Let's look through the parameters in a narrower range - from 10 ^ 0 to 10 ^ 4. We see that F1 does not tend asymptotically to 0.7 with increasing parameter C, as it may seem, but has a local maximum at C = 10 ^ 1.75
If you send a solution obtained on a test sample using LinearSVC with the parameter C = 10 ^ 1.75, the F1 metric is 0.61, which is quite far from the
best assumptions.
But let's think about how SVM classifies objects in the simplest case of binary classification. In this case, whether the document is related to a topic or not. For each object, the distance from it to the constructed separating hyperplane is considered.
If this distance is positive, the object belongs to one class, otherwise - to another. It turns out that the boundary value of the distance to the separating hyperplane is equal to 0. But who said that this value is optimal for classification? Indeed, in the more complicated case of linear inseparability, the picture may not be so simple, and the hyperplane that separates the classes will not be absolutely unmistakable. In this case, the optimal (to maximize the F1 classification measure) threshold for the distance to the hyperplane may differ from 0.
In Scikit-learn, the distance from objects to the border constructed by the LinearSVC algorithm can be obtained using the decision_function method of the LinearSVC class.
Let us see how the quality of classification (F1) will change if we change the threshold of the distance from the object to the separating hyperplane. For example, in the case of a threshold equal to 0.1, objects that are one side more than 0.1 from the hyperplane will be classified positively, and the rest - negatively.
When the threshold changes from -2 to 2, training LinearSVC on one part of the test sample (80%) and tracking the F1-measure on the other part (20%), we get the following picture.
It turns out that to maximize the F1-measure it is better to use the cut-off threshold for the distance to the hyperplane equal to -0.5.

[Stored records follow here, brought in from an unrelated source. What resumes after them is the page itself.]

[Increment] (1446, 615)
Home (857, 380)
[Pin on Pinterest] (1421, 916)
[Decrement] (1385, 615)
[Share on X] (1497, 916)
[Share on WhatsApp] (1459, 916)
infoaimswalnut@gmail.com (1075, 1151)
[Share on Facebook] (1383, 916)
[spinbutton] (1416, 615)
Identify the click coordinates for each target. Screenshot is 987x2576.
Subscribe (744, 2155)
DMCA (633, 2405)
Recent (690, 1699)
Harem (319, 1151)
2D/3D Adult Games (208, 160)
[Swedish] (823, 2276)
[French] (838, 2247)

In this case, the F1-measure on the test sample reaches 0.763, and if you train the algorithm on the entire training sample and use the threshold of -0.5 to classify on the test sample, you can reach F1 = 0.73 for the public sample, which immediately “raises” the top 5% the rating of this Kaggle competition (at the time of writing).
Part 4. Some useful GitHub repositories for programming and machine learning
This is far from an exhaustive list of cool GitHub repositories for programming, data analysis and machine learning in Python. Almost all of them are IPython notebook sets. Some of the materials in my course described above are a translation of these.
- The course of programming in the Python language, the basis of the site introtopython.org .
- "Data science IPython notebooks" - a lot of quality notebooks for the main Python libraries for data analysis - NumPy, SciPy, Pandas, Matplotlib, Scikit-learn. Apache Spark and Kaggle Titanic: Machine Learning from Disaster.
- Harvard Data Analysis Course
- "Interactive coding challenges" - a selection of basic tasks on data structures, graphs, sorting, recursion and more. For many tasks, solutions and explanatory material with pictures are given.
- Olivier Griselle repository (one of the authors of the Scikit-learn library) with IPython training notebooks . One more .
- Scikit -learn tutorial, also from authors
- Analysis of the tasks of the course Andrew Ng "Machine learning" in Python
- Materials in addition to the book "Mining the Social Web (2nd Edition)" (Matthew A. Russell, O'Reilly Media)
- Tutorial on the use of ensembles to solve problems Kaggle.
- The XGBoost library , which is used by most Kaggle competition winners. You can also get acquainted with their success stories. XGBoost is good in prediction quality, effectively implemented, well paralleled.
- Data Collection FiveThirtyEight. Just a bunch of interesting datasets.
- Forecasting US election results. A good example of analyzing data with Pandas
I hope these materials will help you in learning / teaching Python and analyzing data.
The list of cool repositories with IPython notebooks (and simply with Python code), of course, can be continued. For example, in the comments.